Glen Elgin 25yo  TBWC batch 1 [315 bts] 48.1% WB0
- N: Begins like a familiar honeyed Speysider. An hour later and its as fruity as anything with a fruity [pear] putty base. Later on, the cereals take the lead.
- T: Tasty, solid, robust whisky yet there’s a fragility, or at least theres a temporal quality – the profile changing by the minute.
- F: Hoppy raisins & buttery liquorice before the cereals bed in once again.
- C: Adding water doesnt kill it, it simply flattens it – reducing it to its cereal based origins. This started off like a Springbank [remember that Burgundy cask? WB], finishing more like a natural-style, malty Deanston! Guesses regarding age ranged from 15-27 years. Revealed: A speysider that features prominently [alongside Lagavulin] in the White Horse blend. I got the theme now – about time.
Scores 85 points
Port Dundas 25yo  TBWC batch 1 [115 bts] 48.2% WB0
- N: With my grain radar firmly honed and the theme cracked, we most certainly have another grain up for dram #5 – its always the first one that trips me up. Very varnished with floral glue. Funny how you can be in a scented garden yet next to a glue factory at the same time – the joys of whisky! Later, theres a Sauternes association, blu-tac and dusty/fusty notes.

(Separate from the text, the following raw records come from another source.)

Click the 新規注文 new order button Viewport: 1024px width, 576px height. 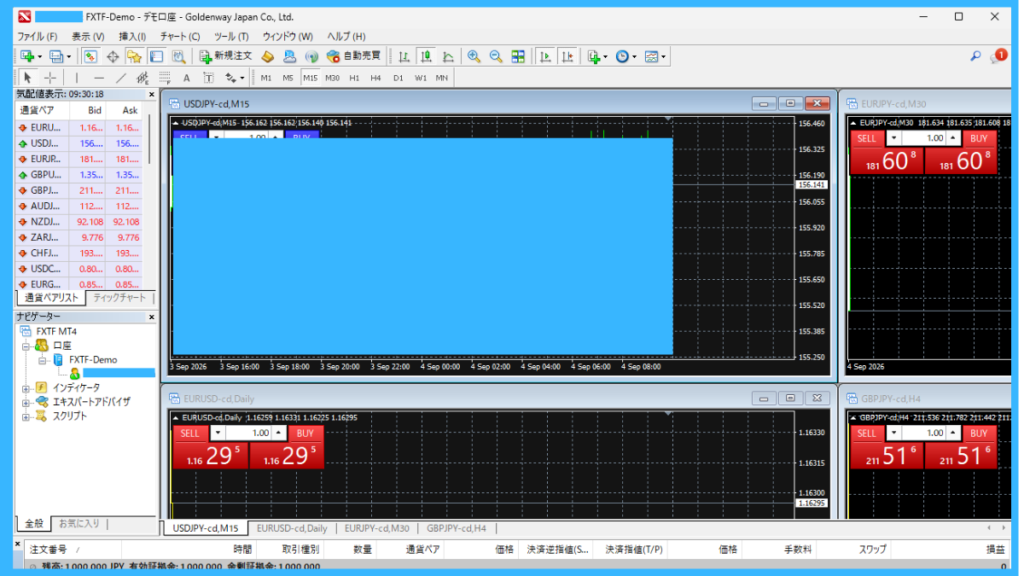click(x=225, y=57)
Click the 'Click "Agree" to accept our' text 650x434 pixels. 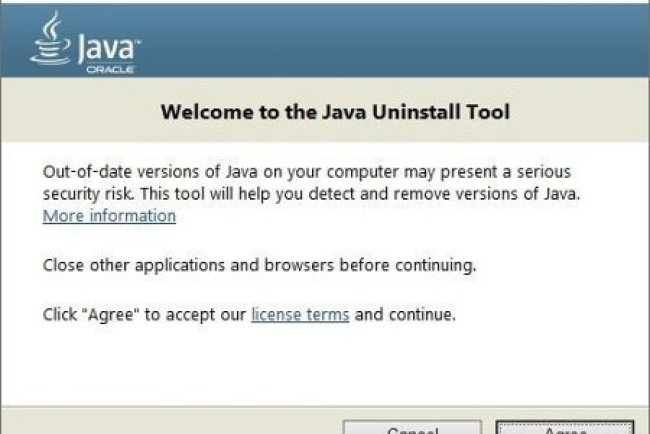pos(144,315)
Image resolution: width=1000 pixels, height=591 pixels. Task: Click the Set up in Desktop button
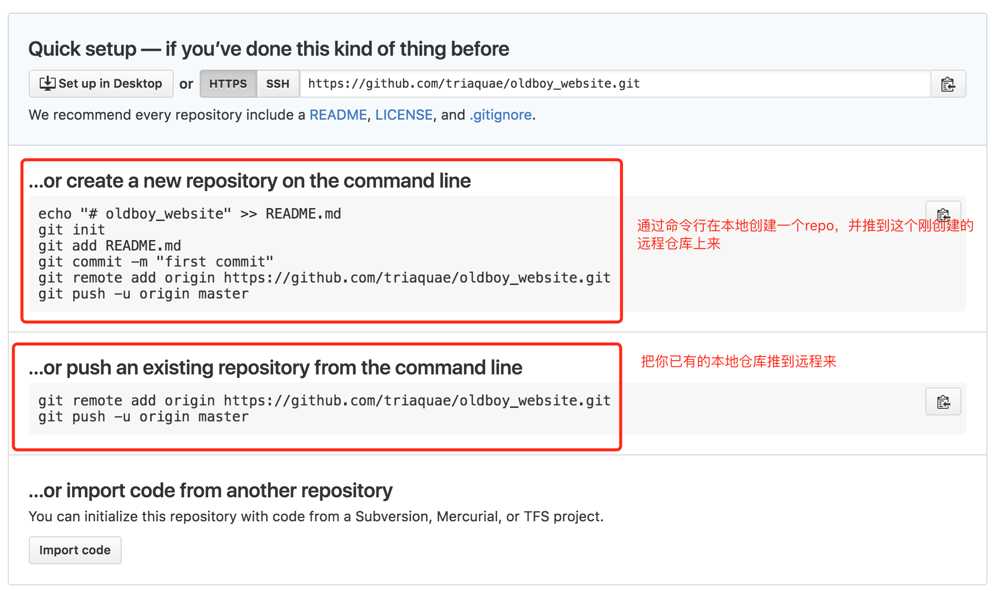pyautogui.click(x=101, y=84)
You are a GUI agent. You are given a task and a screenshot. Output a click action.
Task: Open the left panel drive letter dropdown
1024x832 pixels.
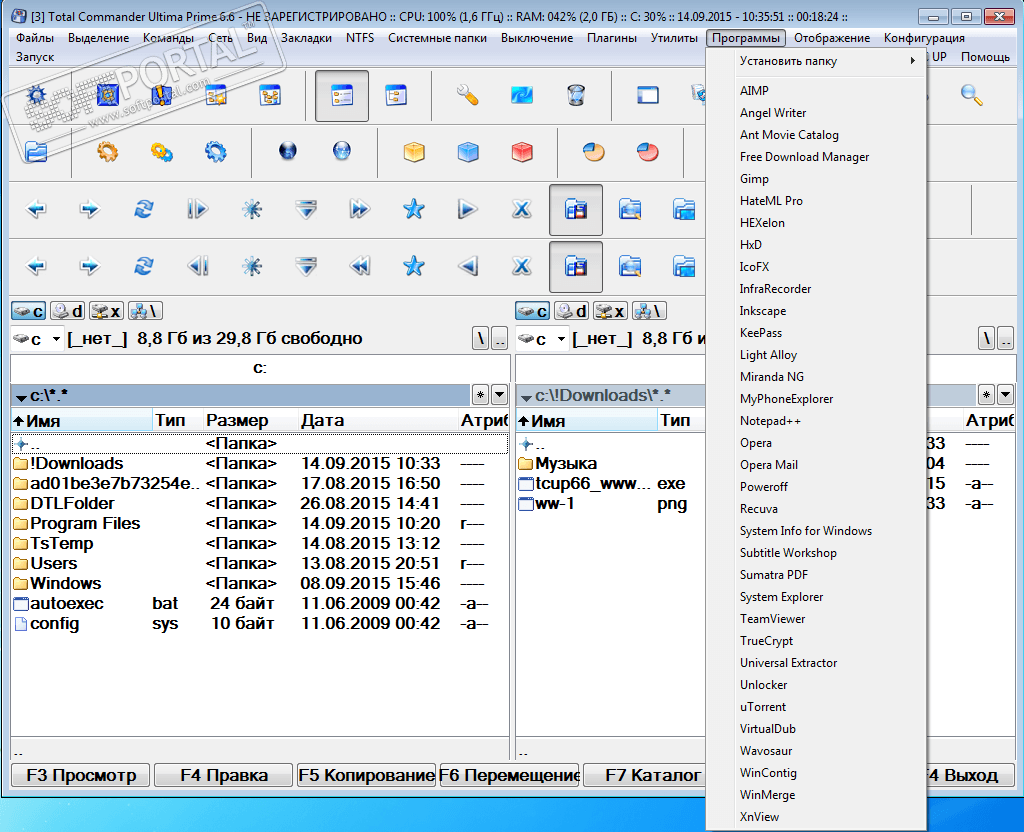point(55,339)
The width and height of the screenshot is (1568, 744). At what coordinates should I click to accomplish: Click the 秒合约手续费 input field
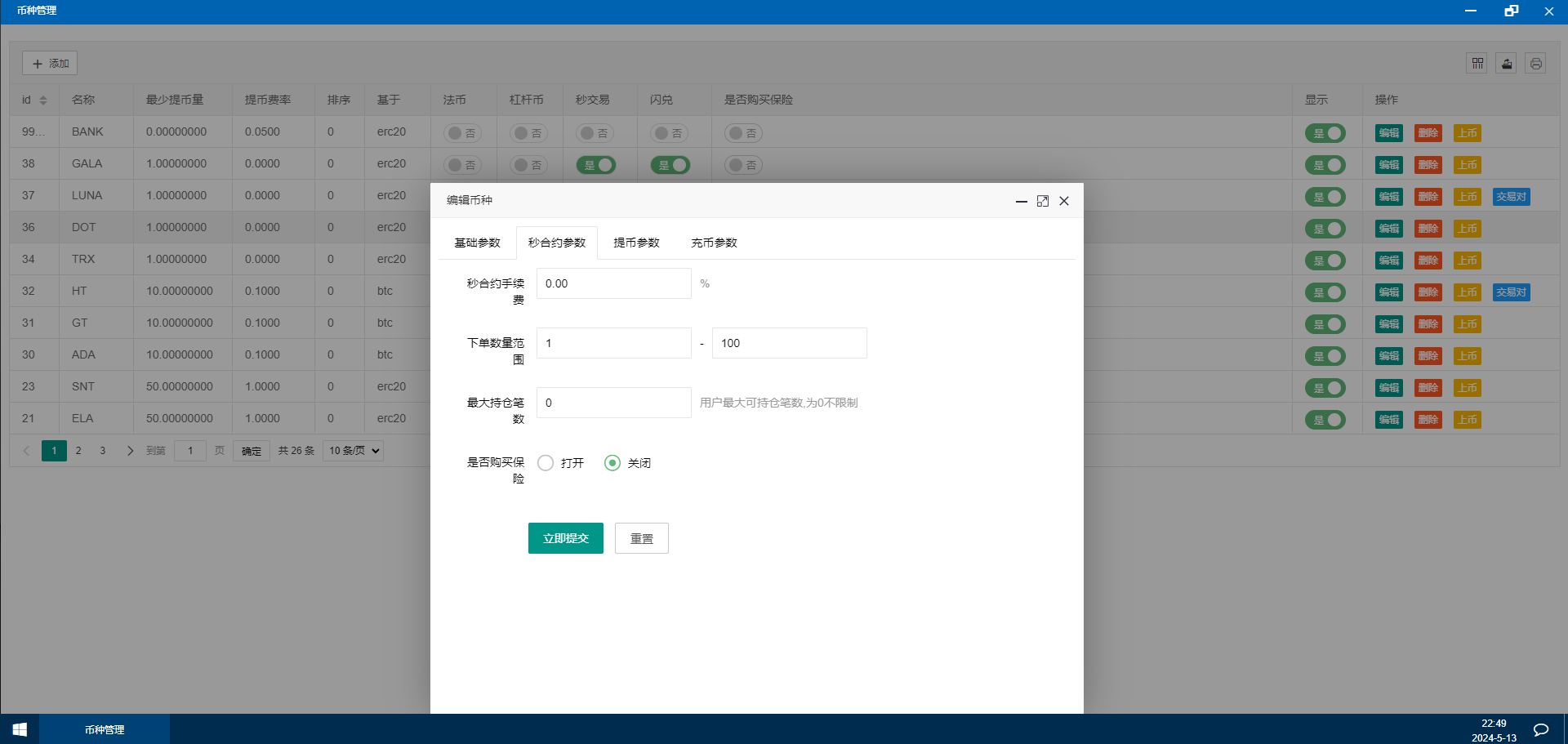pyautogui.click(x=613, y=283)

- T: Luscious, classically rich, varnish-aged grain with notes of sugary rose water. Sublimely simple like one of my grain favourites: a 1973 North of Scotland WB.
- F: Heathery-dry, quick finish on metallic cream & vegetal vanilla with a final metallic bitter finish.
- C: Interesting complexities & curiosities, despite being light & rum like – cue Nicks great soundbite of the day ‘Complexity lurking in the bushes‘. Its a good ole grain yet i prefer the more amiable and moorish Caledonian, the mouthfeel secures it.
Scores 84 points
Glenrothes 25yo  TBWC batch 3 [139 bts] 49.7% WB0 WN88
- N: Sherried raisins, char and fruits, everything as you may expect – present & correct and oh so clean. Also rather open with notes of gingerbread molasses, bananas, lemon cello, a slight farmy note – goats=cottage cheese, glue,…. I associate this smell clearly with only one distillery – Glenrothes.
- T: Well sherried yet refreshingly, this isnt about the sherry. Moves to deep putty, struck matches,….. [I really need more time with this one].
- F: Fruits to the end, sweet liquorice-to-aniseed and a sweet vanilla ice-cream finish.
- C: I’m convinced its Glenrothes, which fits perfectly with the distillery profile and tonights ‘blends’ theme – and is at the heart of blends such as Cutty Sark & Famous Grouse. Am i right? Yes, finally i got one! That distillery character is so firm. How do Glenrothes impart such heavy sherry on their spirit without ever even a suggestion of sulphur? Faultless and the best of the night, though the Tullibardine i will remember equally well and the Caledonian i buy.
Scores 88 points
Many thanks to Dave, Billy, Elise and everyone behind the scenes.